While financial analysts consider the impact of how China’s devaluing of the Yuan may affect the country’s exports, residents of western states are receiving one Chinese export for free—pollution.
According to a new study supported by the Jet Propulsion Laboratory (JPL) and NASA, ozone precursor emissions from China are blowing across the Pacific Ocean and increasing ozone levels in the western United States. This finding highlights the difficulty with complying with the Environmental Protection Agency’s (EPA) proposed ozone rule, which forces states to further reduce ozone emissions even though, according to the study, China’s ozone emissions have offset 43 percent of the reductions states achieved over the last few years.
The EPA’s ozone rule would cut national standards for ground-level ozone by as much as 20 percent. This regulation could force hundreds of communities and even several national parks out of compliance with the new rule and put them at risk of losing millions of dollars in federal funding for transportation projects. Several areas in the U.S. are already out of compliance with the current standard, and lowering it even further would set a standard that not even national parks with zero industrial activity can achieve.
The rule would come at high cost: the National Association of Manufacturers estimates the ozone rule will cost $140 billion each year in lost economic growth, and lead to 1.4 million fewer American jobs. President Obama is essentially asking Americans to pay billions of dollars to fix a problem that is not confined to our borders and may have no effect on air pollution or health in the United States. According to JPL scientist Jessica Neu, “…even if you are making big efforts to reduce your emissions, what other countries are doing could offset that.” For this reason, EPA should withdraw its proposed ozone rule.
China’s Ozone Problem
The new study, published in Nature Geoscience, found that Chinese ozone has offset about 43% of the ozone reductions that were expected between 2005 and 2010 in the western United States. This is because China, currently the world’s second biggest economy, saw a 21% rise in ozone-forming pollutants between 2005 and 2010 even as U.S. emissions have declined.
EPA has proposed cutting the national ground-level ozone standard from 75 parts per billion to between 65 and 70 ppb, and perhaps as low as 60 ppb. At these levels, many parts of the country, including national parks in the western United States, which have no industrial activity whatsoever, could be out of compliance. Areas deemed out of compliance can face stiff penalties, including loss of federal funding, and be forced to curtail industrial activity, which would destroy jobs and limit economic growth.
With China’s ozone emissions drifting across the Pacific, many countries on the west coast may find that they cannot achieve EPA’s tighter standards—regardless of any steps they take to curtail emissions.
Huge Costs, Small Benefits
Given the levels of ozone precursors coming into the United States from China, the alleged benefits of the ozone rule will be lower than EPA calculates, and even by EPA’s own estimates, the proposed ozone rule could be the costliest federal rule ever.
EPA claims that further ozone reductions will improve air quality and public health. Even if there was merit to the claim that a tighter ozone standard would improve public health, it is difficult for the United States to realize these benefits unless China adopts serious emission limits to reduce the ozone coming into the U.S. from abroad.

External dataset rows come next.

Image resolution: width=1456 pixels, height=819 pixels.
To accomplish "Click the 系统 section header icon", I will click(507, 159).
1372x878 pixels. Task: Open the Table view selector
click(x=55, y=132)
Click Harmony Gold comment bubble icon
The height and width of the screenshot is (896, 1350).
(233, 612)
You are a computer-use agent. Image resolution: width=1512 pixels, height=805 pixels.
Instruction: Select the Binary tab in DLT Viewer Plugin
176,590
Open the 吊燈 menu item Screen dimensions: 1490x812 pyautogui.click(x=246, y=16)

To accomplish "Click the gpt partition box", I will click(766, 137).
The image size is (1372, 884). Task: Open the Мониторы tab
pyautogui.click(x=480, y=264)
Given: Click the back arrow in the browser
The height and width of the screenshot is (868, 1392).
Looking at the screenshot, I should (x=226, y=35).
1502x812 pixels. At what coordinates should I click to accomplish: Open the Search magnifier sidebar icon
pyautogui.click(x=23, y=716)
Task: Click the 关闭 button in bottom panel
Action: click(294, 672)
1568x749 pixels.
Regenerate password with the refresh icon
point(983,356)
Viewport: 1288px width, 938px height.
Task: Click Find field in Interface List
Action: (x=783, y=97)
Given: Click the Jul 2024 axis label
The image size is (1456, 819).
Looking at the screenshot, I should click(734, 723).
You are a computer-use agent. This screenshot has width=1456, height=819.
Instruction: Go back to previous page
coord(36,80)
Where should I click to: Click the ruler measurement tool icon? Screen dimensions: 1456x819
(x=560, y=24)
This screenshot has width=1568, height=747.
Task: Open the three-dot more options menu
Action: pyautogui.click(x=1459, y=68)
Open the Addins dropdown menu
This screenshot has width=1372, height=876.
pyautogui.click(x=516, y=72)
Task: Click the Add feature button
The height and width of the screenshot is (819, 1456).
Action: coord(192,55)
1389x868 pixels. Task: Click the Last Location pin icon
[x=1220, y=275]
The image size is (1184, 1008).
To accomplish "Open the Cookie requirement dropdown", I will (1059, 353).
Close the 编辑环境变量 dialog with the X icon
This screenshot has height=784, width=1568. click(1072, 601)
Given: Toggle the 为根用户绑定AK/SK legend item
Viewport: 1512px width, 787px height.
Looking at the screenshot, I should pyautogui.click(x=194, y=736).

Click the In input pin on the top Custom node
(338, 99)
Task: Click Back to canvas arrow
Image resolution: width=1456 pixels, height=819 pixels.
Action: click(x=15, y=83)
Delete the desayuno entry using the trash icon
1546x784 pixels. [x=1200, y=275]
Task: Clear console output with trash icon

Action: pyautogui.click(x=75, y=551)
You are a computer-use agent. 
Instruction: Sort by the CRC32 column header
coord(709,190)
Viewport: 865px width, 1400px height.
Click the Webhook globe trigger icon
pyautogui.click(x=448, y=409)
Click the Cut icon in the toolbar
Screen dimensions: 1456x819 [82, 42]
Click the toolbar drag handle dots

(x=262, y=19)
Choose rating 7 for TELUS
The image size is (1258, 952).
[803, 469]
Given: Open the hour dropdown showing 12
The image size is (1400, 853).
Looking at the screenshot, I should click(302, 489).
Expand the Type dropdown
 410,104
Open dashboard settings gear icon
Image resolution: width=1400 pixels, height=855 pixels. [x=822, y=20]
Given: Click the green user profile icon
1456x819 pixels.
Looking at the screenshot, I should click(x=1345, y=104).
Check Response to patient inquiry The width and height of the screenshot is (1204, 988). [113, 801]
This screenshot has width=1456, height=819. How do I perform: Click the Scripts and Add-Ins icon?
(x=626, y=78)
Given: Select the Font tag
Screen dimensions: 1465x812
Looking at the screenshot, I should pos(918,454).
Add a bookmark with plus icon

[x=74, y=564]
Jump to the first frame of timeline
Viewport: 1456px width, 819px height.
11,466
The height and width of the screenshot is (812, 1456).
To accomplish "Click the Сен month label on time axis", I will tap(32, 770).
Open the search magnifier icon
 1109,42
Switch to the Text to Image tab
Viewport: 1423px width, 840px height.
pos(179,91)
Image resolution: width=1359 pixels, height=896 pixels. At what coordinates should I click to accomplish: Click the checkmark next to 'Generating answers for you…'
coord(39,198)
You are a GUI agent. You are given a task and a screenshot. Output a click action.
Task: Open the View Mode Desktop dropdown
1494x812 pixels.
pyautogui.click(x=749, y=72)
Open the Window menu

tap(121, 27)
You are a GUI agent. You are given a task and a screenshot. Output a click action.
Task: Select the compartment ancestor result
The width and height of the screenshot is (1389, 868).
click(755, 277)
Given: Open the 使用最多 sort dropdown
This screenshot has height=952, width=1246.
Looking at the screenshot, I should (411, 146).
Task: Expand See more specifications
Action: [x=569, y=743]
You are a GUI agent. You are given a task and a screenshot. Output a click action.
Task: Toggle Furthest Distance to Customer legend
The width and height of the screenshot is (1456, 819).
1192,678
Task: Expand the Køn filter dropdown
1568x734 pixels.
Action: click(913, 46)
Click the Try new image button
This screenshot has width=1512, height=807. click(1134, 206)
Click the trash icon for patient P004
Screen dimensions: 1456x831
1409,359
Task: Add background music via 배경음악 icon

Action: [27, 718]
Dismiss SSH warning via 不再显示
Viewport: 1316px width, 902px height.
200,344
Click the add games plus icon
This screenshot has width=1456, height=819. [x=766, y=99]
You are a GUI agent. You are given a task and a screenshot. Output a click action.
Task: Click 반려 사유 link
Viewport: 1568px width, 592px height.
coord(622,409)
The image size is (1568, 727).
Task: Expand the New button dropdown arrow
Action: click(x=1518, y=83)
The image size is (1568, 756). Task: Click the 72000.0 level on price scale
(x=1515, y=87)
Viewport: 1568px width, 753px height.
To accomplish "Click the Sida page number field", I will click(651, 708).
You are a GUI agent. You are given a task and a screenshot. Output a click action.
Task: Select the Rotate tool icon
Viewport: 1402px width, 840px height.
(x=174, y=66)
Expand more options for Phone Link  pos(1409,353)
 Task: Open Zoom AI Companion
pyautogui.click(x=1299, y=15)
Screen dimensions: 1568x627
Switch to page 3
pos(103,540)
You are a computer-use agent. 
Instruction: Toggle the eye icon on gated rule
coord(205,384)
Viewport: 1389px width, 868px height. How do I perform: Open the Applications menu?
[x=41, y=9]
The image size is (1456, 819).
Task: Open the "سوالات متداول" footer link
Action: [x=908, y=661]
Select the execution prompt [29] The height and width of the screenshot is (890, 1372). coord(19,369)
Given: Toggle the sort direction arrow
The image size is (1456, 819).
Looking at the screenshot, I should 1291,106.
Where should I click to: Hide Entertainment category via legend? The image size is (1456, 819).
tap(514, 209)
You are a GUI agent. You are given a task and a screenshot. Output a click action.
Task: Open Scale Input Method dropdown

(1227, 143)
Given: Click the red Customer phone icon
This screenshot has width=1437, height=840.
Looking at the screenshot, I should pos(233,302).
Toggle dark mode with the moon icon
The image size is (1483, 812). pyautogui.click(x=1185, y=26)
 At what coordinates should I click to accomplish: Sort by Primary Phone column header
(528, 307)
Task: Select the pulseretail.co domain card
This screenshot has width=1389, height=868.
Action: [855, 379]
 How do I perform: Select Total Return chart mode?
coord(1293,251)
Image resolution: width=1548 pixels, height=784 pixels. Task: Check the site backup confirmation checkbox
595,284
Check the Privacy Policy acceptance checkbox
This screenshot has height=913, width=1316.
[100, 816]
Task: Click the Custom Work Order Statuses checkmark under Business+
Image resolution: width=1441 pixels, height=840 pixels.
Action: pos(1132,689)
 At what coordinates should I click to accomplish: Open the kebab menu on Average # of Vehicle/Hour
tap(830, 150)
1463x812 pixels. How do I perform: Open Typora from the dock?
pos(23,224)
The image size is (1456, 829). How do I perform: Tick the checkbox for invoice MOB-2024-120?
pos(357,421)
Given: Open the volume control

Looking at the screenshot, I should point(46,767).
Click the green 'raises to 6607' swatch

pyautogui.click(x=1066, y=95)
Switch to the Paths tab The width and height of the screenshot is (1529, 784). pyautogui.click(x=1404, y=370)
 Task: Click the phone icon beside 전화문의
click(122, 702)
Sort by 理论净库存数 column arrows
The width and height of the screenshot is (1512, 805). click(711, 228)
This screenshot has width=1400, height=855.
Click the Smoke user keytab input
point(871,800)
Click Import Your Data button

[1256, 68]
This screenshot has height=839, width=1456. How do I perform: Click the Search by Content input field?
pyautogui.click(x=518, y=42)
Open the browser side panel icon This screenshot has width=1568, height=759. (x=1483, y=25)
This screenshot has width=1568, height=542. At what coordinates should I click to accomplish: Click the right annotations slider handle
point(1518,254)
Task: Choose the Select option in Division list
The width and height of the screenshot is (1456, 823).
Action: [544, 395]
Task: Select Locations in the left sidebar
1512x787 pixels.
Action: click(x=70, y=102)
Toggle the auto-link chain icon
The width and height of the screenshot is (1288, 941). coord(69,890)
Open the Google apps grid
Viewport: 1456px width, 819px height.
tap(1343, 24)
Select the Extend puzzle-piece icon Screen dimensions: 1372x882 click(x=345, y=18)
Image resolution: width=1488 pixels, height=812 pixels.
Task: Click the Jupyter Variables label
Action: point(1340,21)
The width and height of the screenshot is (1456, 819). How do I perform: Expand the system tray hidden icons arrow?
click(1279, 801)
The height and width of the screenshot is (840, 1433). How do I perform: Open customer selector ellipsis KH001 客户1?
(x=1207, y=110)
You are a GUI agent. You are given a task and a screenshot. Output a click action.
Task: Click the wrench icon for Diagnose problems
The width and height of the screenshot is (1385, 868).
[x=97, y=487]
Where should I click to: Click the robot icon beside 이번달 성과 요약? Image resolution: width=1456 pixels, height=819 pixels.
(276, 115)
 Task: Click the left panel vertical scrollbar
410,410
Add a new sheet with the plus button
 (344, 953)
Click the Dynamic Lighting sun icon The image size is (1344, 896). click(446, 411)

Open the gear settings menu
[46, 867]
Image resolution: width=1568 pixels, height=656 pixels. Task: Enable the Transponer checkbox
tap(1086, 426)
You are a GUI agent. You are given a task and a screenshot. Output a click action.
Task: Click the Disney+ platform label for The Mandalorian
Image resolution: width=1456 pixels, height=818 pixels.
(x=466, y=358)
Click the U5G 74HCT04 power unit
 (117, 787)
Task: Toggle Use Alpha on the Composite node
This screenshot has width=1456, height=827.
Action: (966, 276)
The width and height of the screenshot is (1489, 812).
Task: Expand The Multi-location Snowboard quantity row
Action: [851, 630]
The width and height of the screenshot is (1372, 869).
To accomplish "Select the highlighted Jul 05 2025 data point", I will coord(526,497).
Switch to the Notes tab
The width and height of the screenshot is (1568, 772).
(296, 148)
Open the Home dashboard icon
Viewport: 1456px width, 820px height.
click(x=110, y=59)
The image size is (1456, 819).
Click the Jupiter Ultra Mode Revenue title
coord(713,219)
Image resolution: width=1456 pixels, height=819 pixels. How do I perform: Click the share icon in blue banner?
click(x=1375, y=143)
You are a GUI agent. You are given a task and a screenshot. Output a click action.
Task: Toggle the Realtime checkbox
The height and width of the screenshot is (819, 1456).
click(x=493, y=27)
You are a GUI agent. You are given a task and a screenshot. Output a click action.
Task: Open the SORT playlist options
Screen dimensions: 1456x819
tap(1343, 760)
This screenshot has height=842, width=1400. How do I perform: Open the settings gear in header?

Despite rhetoric from the Chinese leadership that they are engaging in a “war against pollution,” it is unlikely that China will see significant reductions in air pollution anytime soon. It is unsurprising that China has made strong environmental pledges ahead of UN climate talks in December, as the country seeks to secure legitimacy as a global power both with its own people and with the international community. To accomplish lofty environmental goals, economists have said the government must let an already decelerating economic growth slow even further.
Air pollution is an undeniable problem in China, and the people want a solution. At the same time, however, they are demanding more passenger automobiles than any other country in the world and an increased standard of living that can only be achieved with more economic development, not less. While the country is taking steps to reduce air pollution, ozone will continue to make its way across the Pacific and into the United States. Therefore, it is unfair for the Obama administration to force states to further reduce ozone when our air quality is in part determined by Chinese pollution we cannot control.
Conclusions
The Obama administration wants to lower ozone standards in the United States, forcing hundreds of communities to adopt costly policies to comply with unattainable standards. At the same time, China will continue exporting pollution to the United States, offsetting much of the progress we have made under the current standard. The EPA should keep the current ozone standards and avoid inflicting huge economic burdens on Americans towards what could be an unattainable goal.